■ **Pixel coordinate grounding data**
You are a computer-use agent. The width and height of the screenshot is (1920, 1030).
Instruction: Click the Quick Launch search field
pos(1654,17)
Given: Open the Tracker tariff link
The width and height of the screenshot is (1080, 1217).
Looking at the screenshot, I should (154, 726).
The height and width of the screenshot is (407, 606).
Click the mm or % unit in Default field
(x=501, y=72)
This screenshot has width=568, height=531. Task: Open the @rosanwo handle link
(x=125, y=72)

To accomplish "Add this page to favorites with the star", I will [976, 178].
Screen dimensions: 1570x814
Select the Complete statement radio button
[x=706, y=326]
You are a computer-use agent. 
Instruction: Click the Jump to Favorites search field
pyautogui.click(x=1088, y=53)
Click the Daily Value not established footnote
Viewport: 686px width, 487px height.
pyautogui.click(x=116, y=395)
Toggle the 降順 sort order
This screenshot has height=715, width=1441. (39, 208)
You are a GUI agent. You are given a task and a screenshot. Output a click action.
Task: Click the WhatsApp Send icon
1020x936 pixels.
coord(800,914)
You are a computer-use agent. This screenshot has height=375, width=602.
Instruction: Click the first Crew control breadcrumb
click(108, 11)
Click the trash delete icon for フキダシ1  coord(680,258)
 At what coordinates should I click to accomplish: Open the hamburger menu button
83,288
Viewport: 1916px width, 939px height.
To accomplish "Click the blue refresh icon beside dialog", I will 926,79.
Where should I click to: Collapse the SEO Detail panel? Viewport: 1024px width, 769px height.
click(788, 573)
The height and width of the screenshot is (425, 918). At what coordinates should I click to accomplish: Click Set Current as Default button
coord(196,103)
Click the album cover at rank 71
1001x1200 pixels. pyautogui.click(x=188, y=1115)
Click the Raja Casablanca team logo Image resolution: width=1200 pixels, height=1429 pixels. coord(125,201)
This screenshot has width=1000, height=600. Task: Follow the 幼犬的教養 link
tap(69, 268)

■ **EXERCISE BRIEF**
Every line above that includes the string "agent" should be counted, and the answer should be that number only.

■ **EXERCISE RESULT**
4